_WHAT YOU WILL DO_:
Output, word for word, the lines of this listing that fall between the line with "The height and width of the screenshot is (540, 1200)." and the line with "Given: Click the Waitlist", counting both of those lines, and no others.

# # # #

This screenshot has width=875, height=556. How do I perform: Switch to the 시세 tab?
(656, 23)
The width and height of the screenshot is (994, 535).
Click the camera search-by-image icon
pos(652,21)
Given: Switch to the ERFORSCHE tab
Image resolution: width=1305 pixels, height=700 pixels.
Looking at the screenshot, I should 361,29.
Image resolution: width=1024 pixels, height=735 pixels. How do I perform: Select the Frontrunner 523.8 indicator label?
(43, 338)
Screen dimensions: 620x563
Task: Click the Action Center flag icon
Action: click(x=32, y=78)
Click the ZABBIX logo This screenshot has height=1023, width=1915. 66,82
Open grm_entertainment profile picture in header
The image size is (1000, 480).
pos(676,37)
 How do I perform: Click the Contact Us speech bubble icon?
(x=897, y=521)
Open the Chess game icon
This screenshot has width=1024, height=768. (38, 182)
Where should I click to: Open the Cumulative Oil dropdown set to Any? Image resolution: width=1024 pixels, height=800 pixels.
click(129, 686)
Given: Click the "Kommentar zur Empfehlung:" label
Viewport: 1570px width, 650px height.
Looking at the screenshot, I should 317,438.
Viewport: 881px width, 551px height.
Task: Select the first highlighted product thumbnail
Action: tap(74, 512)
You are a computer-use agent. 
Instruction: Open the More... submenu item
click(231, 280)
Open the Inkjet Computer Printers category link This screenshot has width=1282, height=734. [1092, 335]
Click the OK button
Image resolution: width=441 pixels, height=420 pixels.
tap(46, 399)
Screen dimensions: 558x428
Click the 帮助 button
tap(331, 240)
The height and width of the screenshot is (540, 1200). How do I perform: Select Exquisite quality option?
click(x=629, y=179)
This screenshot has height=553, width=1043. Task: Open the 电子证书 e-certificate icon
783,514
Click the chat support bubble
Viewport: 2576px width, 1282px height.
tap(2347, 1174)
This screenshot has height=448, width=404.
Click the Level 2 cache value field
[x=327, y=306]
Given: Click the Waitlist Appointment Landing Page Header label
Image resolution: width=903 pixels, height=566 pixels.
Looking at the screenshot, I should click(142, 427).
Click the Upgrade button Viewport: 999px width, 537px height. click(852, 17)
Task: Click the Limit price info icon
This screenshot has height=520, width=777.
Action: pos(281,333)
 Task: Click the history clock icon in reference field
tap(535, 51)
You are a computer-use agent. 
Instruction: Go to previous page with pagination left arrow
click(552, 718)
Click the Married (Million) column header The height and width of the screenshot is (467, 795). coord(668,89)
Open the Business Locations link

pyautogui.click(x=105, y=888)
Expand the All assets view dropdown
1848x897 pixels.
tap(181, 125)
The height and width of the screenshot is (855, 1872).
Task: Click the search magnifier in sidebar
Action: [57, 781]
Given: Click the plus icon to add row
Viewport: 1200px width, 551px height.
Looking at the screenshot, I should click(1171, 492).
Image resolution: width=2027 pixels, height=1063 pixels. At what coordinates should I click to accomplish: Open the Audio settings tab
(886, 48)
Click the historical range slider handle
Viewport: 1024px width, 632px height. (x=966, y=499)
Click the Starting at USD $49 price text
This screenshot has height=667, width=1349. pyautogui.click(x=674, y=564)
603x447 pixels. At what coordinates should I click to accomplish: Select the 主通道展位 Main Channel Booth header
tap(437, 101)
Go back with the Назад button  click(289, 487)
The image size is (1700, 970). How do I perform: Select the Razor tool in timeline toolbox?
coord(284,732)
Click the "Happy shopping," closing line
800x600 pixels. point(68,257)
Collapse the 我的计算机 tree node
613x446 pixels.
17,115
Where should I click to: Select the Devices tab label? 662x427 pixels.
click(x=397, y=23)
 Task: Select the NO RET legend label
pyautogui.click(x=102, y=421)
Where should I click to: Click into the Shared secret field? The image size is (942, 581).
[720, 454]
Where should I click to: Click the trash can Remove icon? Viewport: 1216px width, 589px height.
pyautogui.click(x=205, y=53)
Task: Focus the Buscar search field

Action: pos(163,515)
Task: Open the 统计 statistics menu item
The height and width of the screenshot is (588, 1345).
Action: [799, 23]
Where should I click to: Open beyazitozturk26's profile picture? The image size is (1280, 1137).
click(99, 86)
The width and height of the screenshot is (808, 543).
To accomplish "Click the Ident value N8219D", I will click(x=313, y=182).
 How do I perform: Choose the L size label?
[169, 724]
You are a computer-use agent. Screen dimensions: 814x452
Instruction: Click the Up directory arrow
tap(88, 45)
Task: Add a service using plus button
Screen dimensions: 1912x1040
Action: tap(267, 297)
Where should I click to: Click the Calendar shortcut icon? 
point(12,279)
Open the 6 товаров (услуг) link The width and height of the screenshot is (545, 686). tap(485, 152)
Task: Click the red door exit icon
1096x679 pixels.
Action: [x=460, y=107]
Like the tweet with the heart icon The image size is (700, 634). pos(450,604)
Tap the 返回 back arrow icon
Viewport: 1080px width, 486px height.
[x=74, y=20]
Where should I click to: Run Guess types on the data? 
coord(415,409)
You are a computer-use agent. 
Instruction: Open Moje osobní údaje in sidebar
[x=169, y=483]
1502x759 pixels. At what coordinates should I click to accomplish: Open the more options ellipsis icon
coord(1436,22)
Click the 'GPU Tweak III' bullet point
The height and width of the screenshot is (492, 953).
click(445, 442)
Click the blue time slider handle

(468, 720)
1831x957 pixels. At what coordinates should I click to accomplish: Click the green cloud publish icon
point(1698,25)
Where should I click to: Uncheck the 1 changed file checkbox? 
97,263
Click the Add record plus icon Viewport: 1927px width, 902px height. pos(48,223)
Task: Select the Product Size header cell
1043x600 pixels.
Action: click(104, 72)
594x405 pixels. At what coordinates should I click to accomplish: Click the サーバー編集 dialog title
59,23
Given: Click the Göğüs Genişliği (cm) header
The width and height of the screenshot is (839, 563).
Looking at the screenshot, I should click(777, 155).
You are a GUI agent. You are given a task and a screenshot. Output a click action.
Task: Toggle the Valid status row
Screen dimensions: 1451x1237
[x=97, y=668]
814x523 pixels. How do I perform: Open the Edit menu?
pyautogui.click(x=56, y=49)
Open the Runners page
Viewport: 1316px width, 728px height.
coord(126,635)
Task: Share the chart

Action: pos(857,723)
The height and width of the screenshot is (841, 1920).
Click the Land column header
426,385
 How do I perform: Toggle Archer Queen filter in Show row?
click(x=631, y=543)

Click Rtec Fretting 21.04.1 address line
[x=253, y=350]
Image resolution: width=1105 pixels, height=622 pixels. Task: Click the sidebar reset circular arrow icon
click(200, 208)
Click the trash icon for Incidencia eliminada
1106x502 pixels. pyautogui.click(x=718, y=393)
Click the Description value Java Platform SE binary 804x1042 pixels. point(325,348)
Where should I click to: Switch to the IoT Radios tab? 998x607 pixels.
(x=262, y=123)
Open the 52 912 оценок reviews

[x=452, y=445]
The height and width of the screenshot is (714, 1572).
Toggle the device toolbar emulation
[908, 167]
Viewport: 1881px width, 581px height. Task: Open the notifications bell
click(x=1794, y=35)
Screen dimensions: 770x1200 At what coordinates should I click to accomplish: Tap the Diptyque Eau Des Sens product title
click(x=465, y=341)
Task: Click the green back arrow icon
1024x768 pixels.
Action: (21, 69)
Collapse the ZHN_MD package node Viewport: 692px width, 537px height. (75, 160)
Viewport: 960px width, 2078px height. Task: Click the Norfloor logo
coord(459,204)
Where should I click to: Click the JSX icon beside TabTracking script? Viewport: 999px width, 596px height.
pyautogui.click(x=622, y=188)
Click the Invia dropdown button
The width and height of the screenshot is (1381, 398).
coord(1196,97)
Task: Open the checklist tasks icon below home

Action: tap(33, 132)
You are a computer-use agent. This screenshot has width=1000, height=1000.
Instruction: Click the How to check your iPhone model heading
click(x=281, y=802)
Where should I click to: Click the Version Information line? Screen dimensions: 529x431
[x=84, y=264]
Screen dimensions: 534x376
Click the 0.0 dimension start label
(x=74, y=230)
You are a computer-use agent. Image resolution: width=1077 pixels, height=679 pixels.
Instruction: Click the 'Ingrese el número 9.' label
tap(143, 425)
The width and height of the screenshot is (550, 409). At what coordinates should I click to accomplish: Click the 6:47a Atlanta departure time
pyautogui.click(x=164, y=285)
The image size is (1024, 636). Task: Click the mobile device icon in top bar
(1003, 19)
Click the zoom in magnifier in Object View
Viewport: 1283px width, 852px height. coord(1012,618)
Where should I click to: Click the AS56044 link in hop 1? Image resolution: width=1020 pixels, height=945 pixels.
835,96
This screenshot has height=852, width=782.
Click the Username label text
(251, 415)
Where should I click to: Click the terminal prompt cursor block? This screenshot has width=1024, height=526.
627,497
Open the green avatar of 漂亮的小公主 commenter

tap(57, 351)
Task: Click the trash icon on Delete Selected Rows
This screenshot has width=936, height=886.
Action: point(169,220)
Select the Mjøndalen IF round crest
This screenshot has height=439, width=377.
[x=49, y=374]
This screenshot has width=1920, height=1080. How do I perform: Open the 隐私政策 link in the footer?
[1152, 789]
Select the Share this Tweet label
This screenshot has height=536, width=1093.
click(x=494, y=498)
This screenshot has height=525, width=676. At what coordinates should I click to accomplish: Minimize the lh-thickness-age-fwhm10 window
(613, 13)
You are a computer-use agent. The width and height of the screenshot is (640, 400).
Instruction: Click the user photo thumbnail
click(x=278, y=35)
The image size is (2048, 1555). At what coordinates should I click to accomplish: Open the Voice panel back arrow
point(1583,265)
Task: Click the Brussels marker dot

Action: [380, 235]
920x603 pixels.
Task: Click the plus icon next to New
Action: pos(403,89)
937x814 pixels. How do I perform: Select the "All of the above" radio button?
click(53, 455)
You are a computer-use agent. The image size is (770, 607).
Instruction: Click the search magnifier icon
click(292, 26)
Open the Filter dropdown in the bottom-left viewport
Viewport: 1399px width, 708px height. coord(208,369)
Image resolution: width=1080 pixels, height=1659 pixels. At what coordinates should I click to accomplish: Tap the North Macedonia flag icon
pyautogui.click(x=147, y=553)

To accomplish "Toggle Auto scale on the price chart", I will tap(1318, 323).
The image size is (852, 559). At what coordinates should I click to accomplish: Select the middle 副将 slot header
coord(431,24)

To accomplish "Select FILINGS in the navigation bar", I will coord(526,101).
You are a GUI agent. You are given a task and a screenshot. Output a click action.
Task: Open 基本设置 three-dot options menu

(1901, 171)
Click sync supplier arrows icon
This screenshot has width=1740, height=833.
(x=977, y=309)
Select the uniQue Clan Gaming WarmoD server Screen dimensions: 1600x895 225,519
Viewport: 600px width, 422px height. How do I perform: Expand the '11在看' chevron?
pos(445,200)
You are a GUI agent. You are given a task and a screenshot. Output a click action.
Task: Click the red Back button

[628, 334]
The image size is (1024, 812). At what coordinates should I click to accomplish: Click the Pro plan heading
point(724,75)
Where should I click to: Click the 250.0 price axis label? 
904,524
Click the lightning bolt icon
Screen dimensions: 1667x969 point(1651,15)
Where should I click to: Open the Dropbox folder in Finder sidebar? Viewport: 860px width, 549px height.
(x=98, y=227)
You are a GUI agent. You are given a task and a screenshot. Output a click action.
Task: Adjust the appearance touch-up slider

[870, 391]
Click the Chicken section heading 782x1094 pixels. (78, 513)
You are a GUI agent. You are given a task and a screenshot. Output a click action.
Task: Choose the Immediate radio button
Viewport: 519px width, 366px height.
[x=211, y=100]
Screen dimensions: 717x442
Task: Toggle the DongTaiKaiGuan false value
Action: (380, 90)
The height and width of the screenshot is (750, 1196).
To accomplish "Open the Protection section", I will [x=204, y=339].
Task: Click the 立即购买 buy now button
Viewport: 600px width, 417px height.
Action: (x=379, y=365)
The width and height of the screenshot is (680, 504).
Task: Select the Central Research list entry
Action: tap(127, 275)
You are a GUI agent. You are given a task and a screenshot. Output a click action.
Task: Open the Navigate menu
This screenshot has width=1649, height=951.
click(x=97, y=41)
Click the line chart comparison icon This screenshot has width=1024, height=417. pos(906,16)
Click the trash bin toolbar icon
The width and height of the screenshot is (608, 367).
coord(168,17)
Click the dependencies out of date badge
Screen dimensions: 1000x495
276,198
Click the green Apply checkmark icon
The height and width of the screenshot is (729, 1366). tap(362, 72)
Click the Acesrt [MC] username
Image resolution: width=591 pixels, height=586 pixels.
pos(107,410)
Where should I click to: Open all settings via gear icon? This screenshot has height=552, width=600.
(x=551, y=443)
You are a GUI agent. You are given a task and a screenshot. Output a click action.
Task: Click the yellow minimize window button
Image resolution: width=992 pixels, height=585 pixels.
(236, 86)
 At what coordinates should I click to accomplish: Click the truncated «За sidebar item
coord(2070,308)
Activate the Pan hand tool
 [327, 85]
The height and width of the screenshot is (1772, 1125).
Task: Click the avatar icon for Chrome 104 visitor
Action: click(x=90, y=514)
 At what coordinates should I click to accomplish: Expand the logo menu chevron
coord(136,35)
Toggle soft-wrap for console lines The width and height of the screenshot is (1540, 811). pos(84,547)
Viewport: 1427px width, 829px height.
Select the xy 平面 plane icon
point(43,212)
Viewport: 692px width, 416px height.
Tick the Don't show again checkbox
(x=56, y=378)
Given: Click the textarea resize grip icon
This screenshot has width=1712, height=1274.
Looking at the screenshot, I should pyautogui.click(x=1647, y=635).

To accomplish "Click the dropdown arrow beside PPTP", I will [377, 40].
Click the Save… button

# # # #

_EXERCISE RESULT_:
The height and width of the screenshot is (540, 1200). How do I perform: Select Exquisite quality option?
click(x=629, y=179)
This screenshot has height=553, width=1043. Task: Open the 电子证书 e-certificate icon
783,514
Click the chat support bubble
Viewport: 2576px width, 1282px height.
tap(2347, 1174)
This screenshot has height=448, width=404.
Click the Level 2 cache value field
[x=327, y=306]
Given: Click the Waitlist Appointment Landing Page Header label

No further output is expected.